Task prompt. Every line of the records below from the line with "253x230 pixels. Task: Open" up to and including the line with "the Cryptographic Message" must be reproduced exactly, and no line outside that range.

Material provided.
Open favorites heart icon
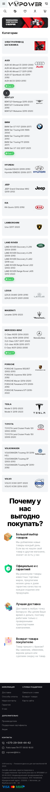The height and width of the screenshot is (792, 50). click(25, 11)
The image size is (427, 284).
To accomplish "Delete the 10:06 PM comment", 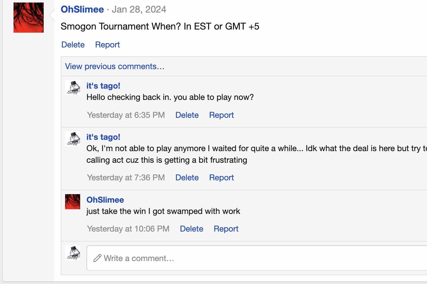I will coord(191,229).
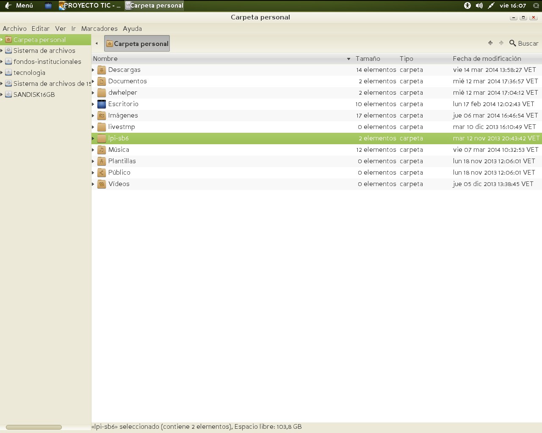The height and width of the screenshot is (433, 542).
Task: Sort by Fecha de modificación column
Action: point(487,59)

--

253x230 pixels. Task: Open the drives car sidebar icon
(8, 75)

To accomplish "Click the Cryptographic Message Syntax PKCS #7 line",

Solution to this task.
253x230 pixels. Task: Open the drives car sidebar icon
(8, 75)

To accomplish "Click the Cryptographic Message Syntax PKCS #7 line",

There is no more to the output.